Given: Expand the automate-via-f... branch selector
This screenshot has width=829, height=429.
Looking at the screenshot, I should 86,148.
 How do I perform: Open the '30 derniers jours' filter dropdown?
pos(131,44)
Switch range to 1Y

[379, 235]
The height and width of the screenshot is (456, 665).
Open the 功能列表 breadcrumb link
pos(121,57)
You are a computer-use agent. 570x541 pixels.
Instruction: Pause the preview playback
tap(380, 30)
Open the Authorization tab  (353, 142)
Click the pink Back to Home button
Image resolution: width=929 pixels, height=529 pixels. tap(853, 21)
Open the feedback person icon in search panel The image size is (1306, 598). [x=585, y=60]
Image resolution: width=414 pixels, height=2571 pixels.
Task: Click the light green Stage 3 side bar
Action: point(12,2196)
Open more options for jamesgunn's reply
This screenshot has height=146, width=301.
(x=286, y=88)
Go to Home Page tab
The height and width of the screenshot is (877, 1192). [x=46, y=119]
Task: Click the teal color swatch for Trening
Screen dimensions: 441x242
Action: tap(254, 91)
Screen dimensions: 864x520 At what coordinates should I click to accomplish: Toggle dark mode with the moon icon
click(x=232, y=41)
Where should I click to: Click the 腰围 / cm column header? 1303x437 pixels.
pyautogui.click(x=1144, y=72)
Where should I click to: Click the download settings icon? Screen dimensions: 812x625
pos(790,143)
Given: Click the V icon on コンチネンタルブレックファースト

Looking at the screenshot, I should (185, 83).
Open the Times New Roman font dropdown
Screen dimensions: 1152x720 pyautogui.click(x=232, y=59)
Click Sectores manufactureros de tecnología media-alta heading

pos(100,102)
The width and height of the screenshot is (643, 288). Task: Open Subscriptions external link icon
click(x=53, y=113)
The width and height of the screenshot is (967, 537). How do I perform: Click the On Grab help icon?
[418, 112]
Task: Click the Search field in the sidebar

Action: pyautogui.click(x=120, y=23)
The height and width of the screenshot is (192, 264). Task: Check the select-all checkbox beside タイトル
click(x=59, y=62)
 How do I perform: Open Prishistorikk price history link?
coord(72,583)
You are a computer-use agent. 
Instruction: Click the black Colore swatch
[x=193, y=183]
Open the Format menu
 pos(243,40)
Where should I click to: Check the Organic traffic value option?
════
Exercise prompt:
Can you copy the lines word for word, starting at the one containing "The height and width of the screenshot is (456, 665)." and stopping after the one containing "Image resolution: width=929"?

Right answer:
The height and width of the screenshot is (456, 665).
Open the 功能列表 breadcrumb link
pos(121,57)
You are a computer-use agent. 570x541 pixels.
Instruction: Pause the preview playback
tap(380, 30)
Open the Authorization tab  (353, 142)
Click the pink Back to Home button
Image resolution: width=929 pixels, height=529 pixels. tap(853, 21)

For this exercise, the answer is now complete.